Task statement: The goal here is an exact copy of the entries below, without their pictures.

Exercise data:
========================================

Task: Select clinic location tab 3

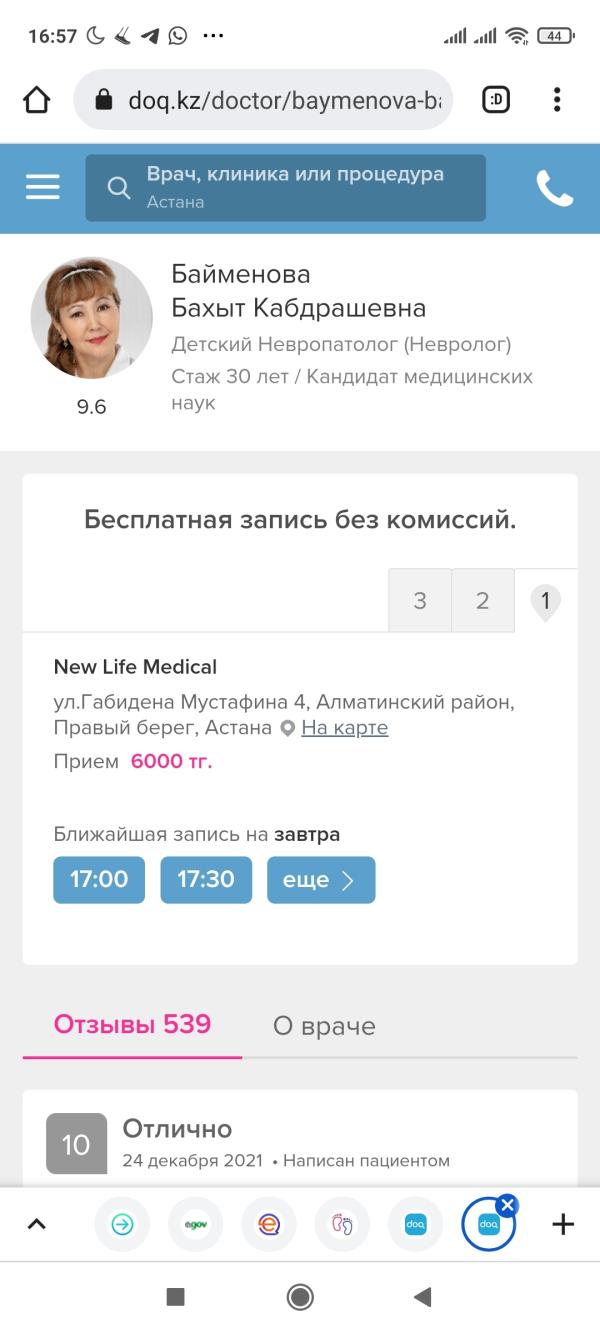Action: 420,601
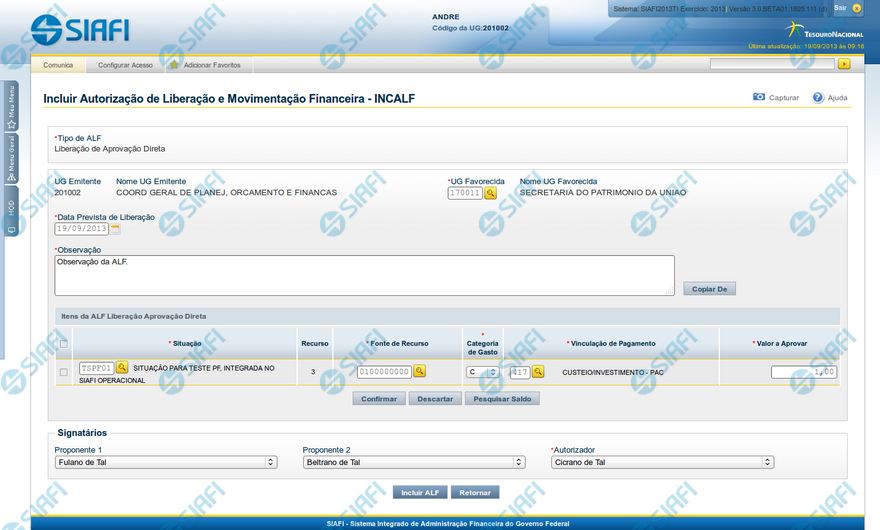Open Ajuda help icon

point(818,98)
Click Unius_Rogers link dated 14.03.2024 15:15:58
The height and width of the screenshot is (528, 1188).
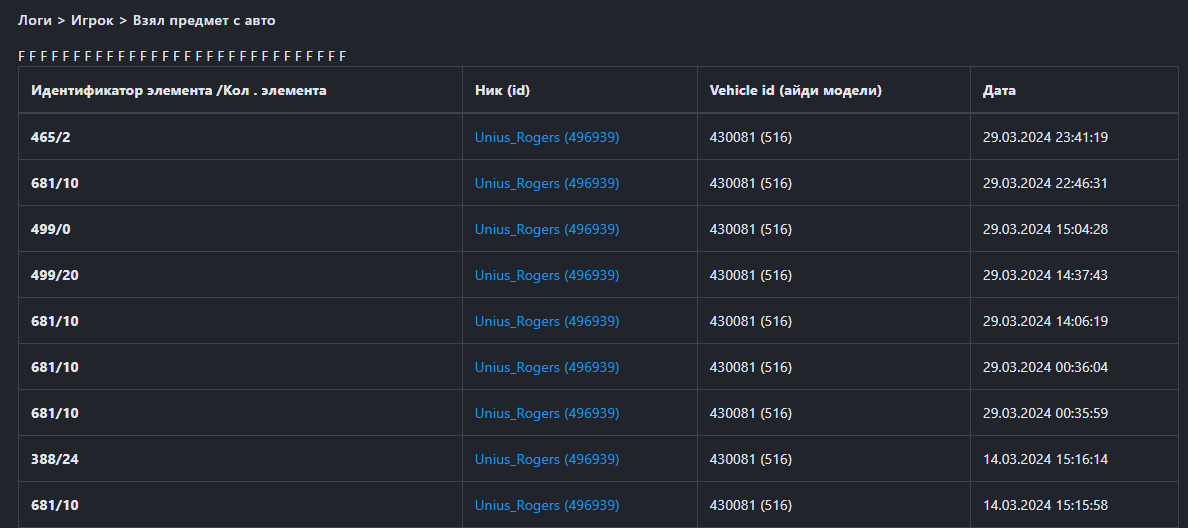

========================================

Output for this task:
Task: Select clinic location tab 3

Action: 420,601
Open Ajuda help icon

point(818,98)
Click Unius_Rogers link dated 14.03.2024 15:15:58
The height and width of the screenshot is (528, 1188).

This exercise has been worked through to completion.